[Input data]
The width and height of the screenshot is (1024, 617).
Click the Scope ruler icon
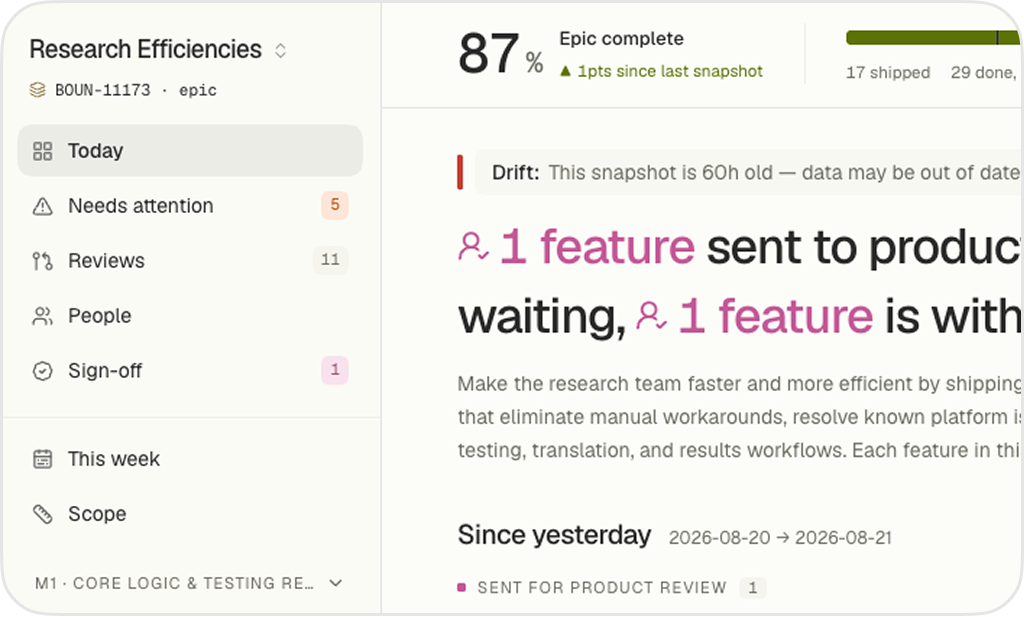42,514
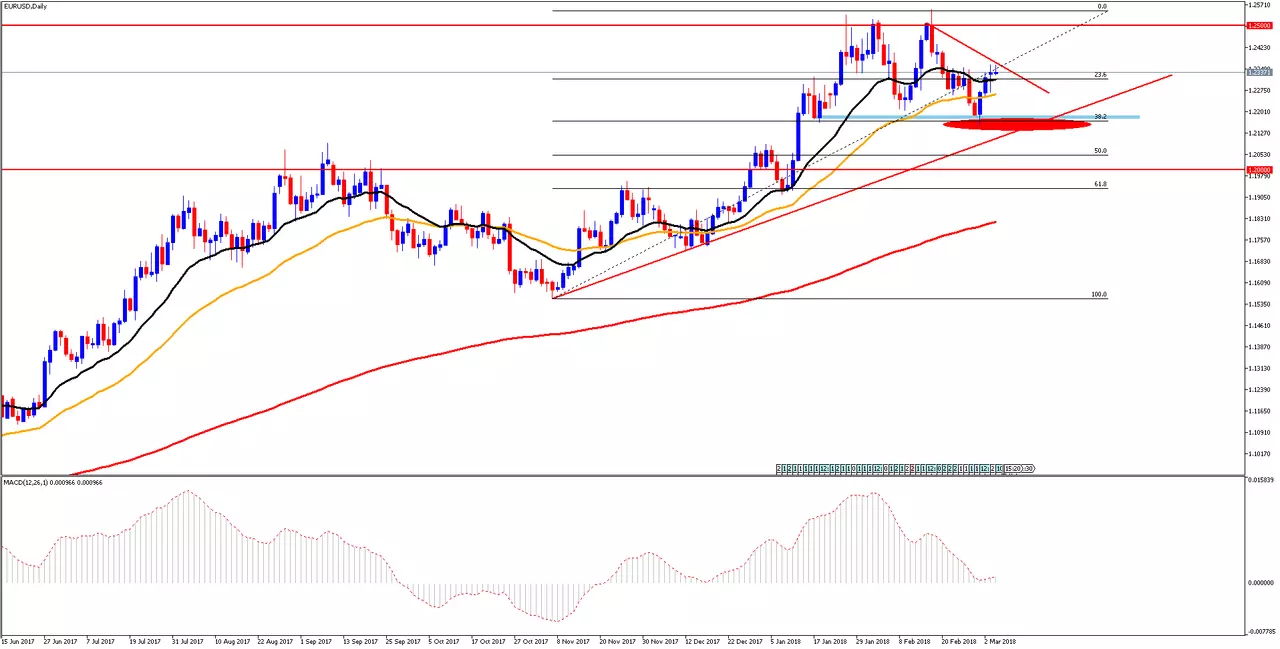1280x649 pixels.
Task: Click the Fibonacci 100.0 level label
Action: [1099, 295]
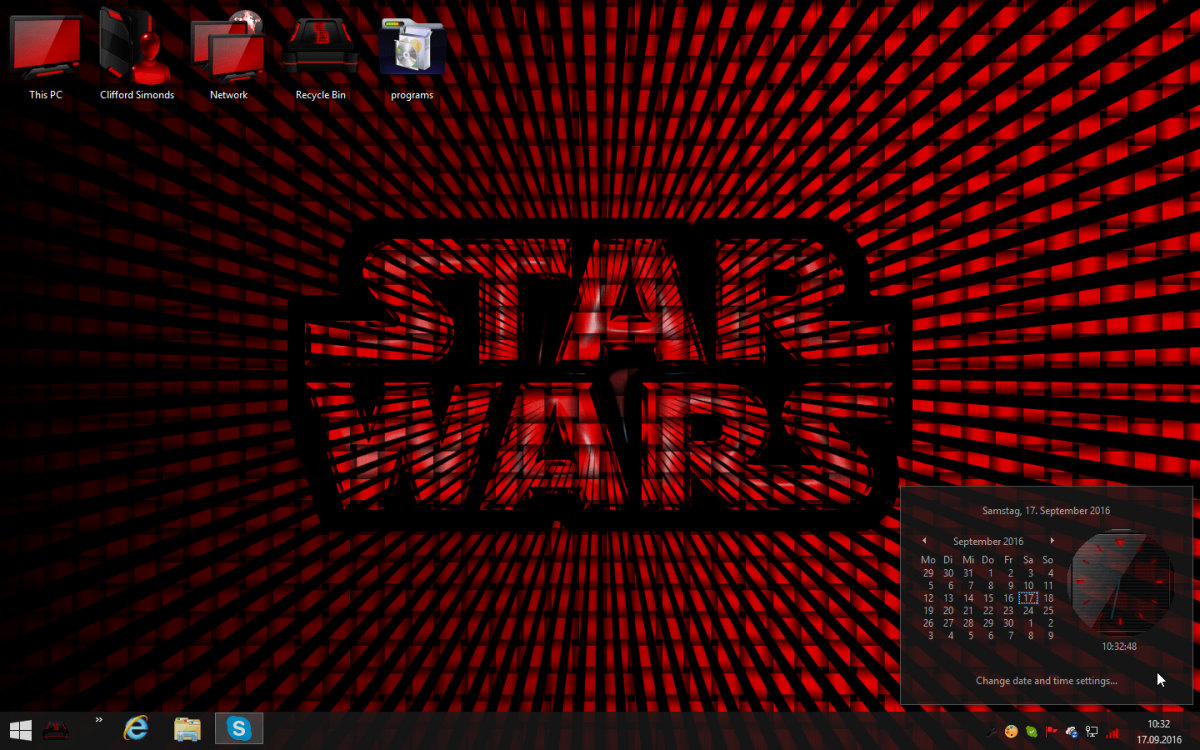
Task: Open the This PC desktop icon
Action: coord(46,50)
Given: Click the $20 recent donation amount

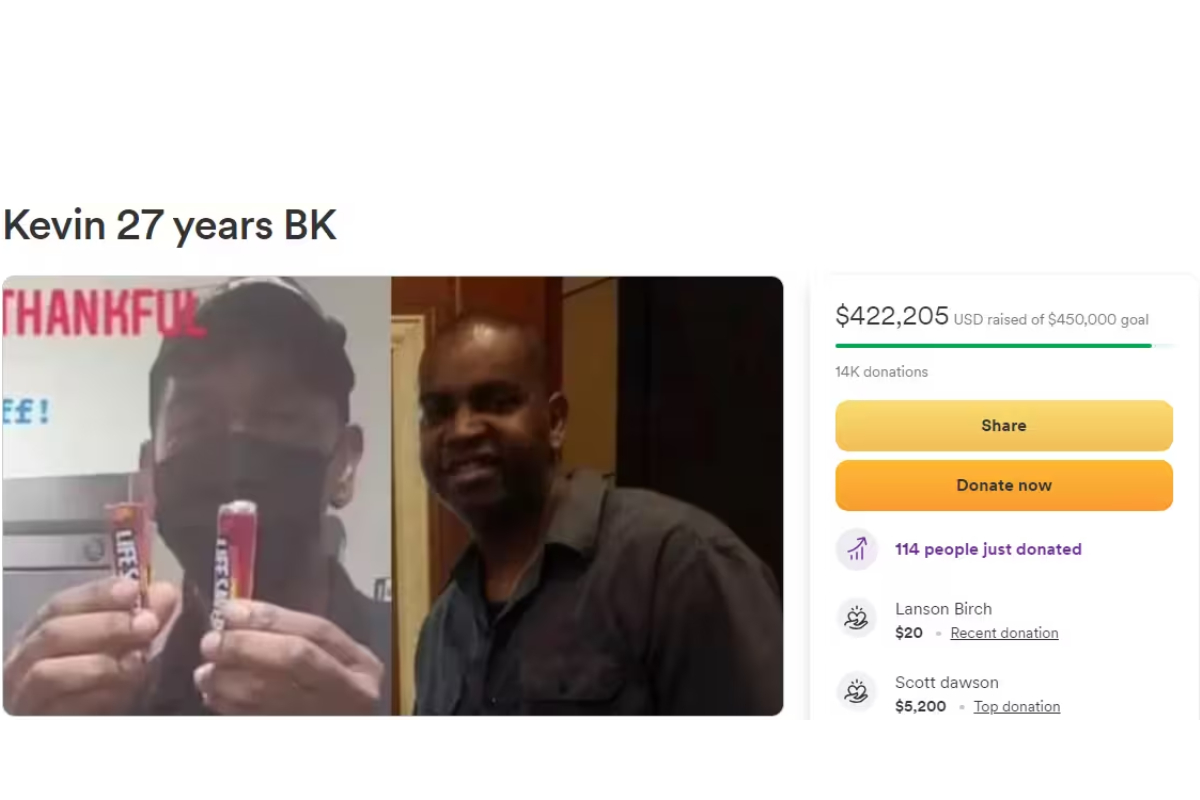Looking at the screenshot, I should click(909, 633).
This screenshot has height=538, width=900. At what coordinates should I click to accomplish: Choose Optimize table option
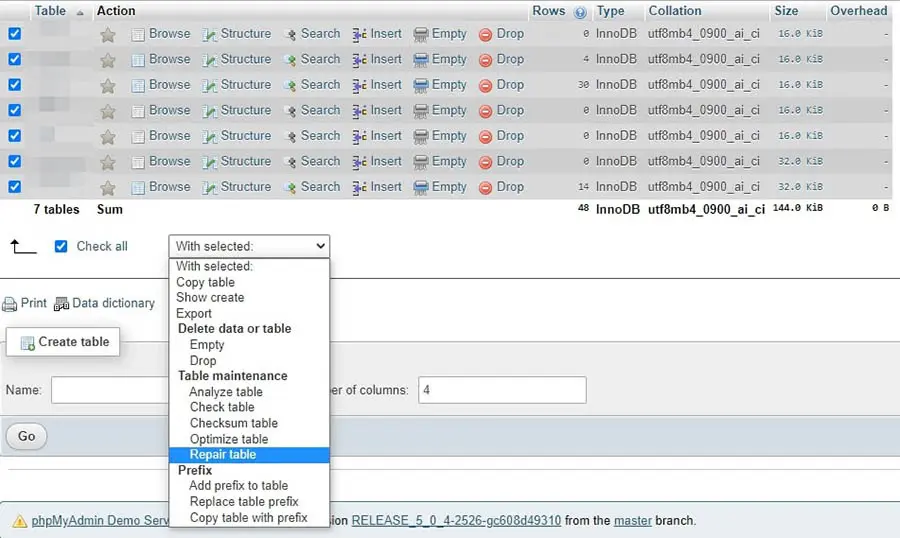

[About this exercise]
Only lines of the material that contain the word "width" belong in the answer; copy each one.

[Solution to the problem]
The width and height of the screenshot is (1024, 617).
This screenshot has height=538, width=900. At what coordinates should I click to accomplish: Choose Optimize table option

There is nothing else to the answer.